▸ **EXCERPT TO READ**:
* * *

The Kingmaker at NETFLIX: Data-Driven Predictive Modeling

Aug 3, 2021
7 min read

The day was May 19 of the year 2019, and the very last episode of Game of Thrones was just about to air. Emotions ran high and wild as the opening credits streamed in for an audience of eight that night.

A few seconds in, and we realized that the audio and video were off by a couple of seconds.

It was anger, despair, and irritability wrapped in one.

Since we were too invested in the finale by then (mainly Jon Snow), we faithfully cursed the streaming service in multi-colored tones, vowed never to use it again, and decided to battle through by turning ON the subtitles.

This incident occurred, way before I started subscribing to Netflix, and now I just can’t seem to get enough. Netflix is my window into new lives, cultures, and experiences. Its high-quality content, great user experience, and on-point recommendations seem nothing less than magic.

* * *

▸ **MATERIAL SUPPLIED**:
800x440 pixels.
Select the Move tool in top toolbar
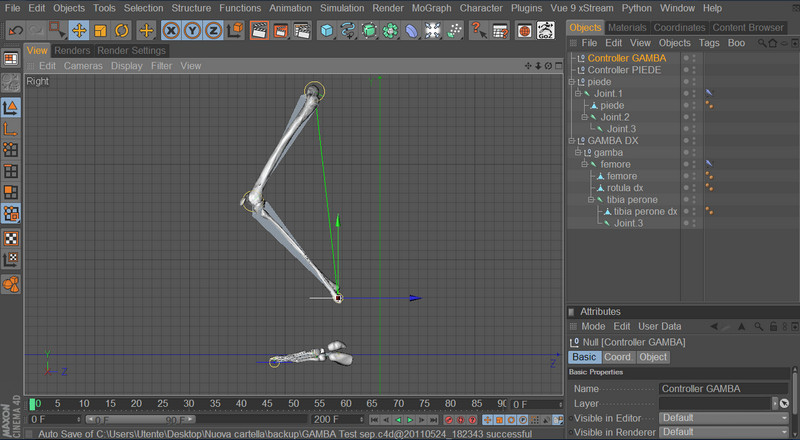(x=79, y=31)
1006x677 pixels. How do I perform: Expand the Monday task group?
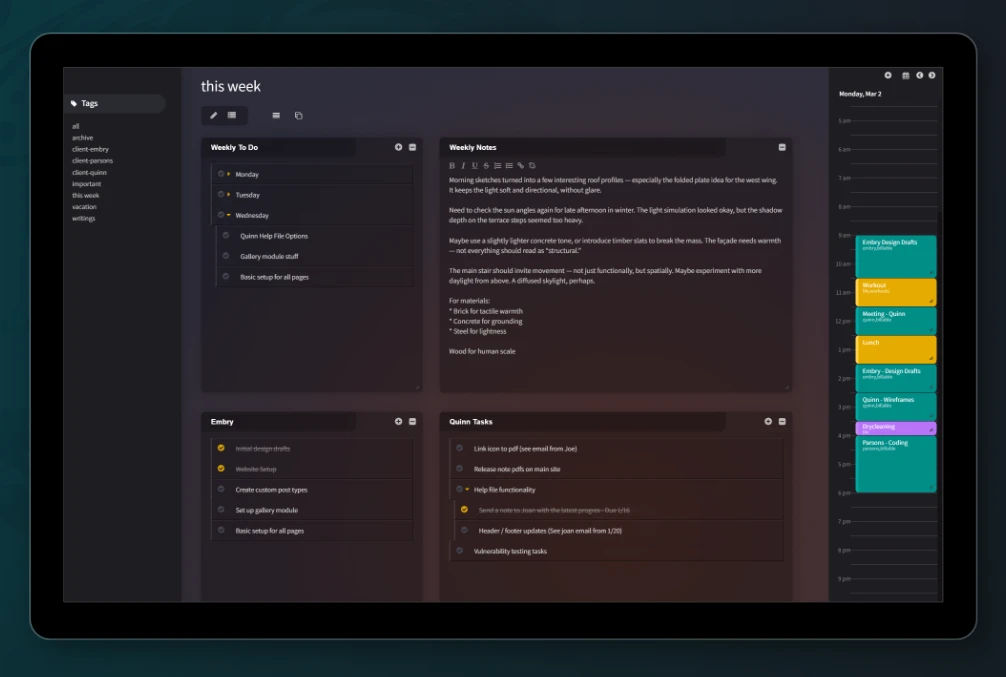pos(228,174)
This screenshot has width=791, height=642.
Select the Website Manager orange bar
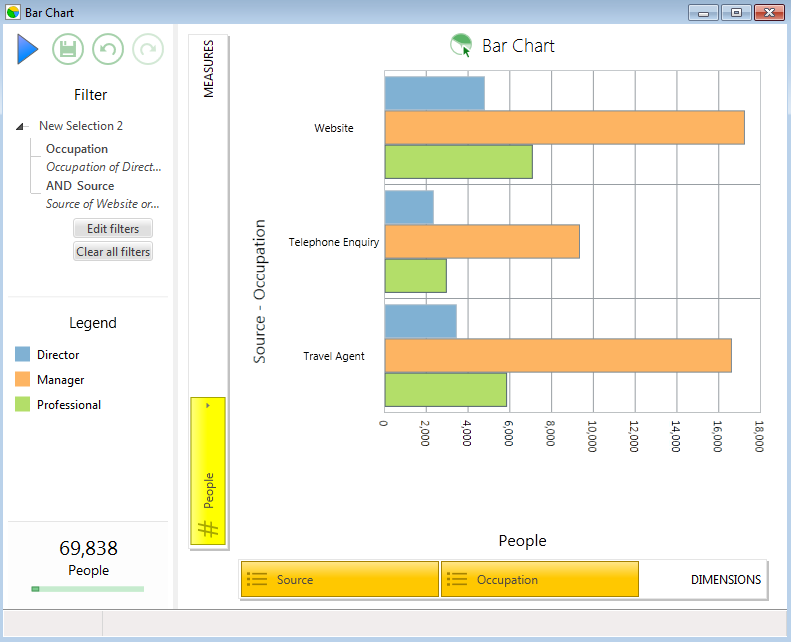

* * *

▸ **WHAT IS ASKED**:
**A.** In the Netflix article, what went wrong with the stream when the Game of Thrones finale began?
**B.** Reproduce verbatim the part of the Netflix article from "This incident occurred, way" to "less than magic.".
The rows are not needed for anything that comes after them.

▸ **ANSWERS TO THE PROBLEMS**:
**A.** The audio and video were off by a couple of seconds.

**B.**
This incident occurred, way before I started subscribing to Netflix, and now I just can’t seem to get enough. Netflix is my window into new lives, cultures, and experiences. Its high-quality content, great user experience, and on-point recommendations seem nothing less than magic.